Organist whose ‘As Prescribed’ request show was saved by popular demand
Dudley Savage, MBE, whose death at the age of 88 was announced by the BBC on 25 November, 2008, was a musician and radio host best known for his long-running hospital request show.
As Prescribed was broadcast on BBC Radio from the ABC's Royal Cinema in Plymouth, where Mr Savage began his career as a professional organist. He presented and played for As Prescribed, a programme of requested organ music for those ill in hospital or at home which ran from 1948 to 1979.
Such was the popularity of the show that when the BBC dropped it from its schedules in 1968, a petition of 43,000 signatures resulted in it returning to the airwaves.
Writer and fellow organist Jonathan Mann was among the first to pay tribute to Mr Savage.
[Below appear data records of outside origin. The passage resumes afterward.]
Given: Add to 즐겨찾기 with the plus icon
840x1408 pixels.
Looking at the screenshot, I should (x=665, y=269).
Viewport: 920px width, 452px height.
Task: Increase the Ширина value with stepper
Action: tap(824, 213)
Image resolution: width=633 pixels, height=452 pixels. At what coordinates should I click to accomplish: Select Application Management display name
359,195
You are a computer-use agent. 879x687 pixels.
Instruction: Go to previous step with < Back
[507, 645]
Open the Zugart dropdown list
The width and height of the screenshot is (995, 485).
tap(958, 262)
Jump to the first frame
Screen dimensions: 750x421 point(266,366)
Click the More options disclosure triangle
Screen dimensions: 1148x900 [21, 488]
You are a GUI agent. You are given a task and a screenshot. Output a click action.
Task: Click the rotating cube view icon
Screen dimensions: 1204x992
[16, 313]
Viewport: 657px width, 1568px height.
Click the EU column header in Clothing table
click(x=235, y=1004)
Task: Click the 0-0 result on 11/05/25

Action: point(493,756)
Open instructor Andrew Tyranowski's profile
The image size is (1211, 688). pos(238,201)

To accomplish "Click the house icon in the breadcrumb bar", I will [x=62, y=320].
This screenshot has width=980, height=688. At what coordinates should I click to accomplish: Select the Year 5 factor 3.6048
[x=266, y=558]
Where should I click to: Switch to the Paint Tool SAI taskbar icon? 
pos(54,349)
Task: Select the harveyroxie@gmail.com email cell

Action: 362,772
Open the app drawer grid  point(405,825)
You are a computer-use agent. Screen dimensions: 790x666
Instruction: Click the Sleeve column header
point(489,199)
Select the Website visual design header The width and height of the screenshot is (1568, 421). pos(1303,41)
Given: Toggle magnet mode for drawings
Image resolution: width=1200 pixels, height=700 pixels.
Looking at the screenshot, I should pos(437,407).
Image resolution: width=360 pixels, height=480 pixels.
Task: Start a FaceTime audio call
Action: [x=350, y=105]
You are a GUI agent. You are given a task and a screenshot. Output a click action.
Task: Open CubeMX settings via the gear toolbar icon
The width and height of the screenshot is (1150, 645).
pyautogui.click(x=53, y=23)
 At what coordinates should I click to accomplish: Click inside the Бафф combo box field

He said: "The thing that was remarkable was his musicianship. He had an incredibly distinctive style with a particular gift for harmony. He was a first-rate organist and arranger, as cinema organists have to arrange things in their head.
"He not only presented the show for an hour every week, but also played, which I don't think anyone else ever did. He was also incredibly modest. He never made anything of his playing and never regarded himself as a celebrity."
The Cinema Organ Society said: "Dudley was one of the last surviving organists from the great days when cinema organs were to be heard constantly on the wireless."
Mr Savage was born in Gulval, near Penzance in Cornwall. His mother was the organist at the church there and taught him the piano before he too took up the organ.
He became the resident organist at the Royal Cinema in 1938. During the Second World War he interrupted his playing at the Royal to serve with the army in India.
He died at a nursing home near Liskeard. His wife, Doreen, died in 2003.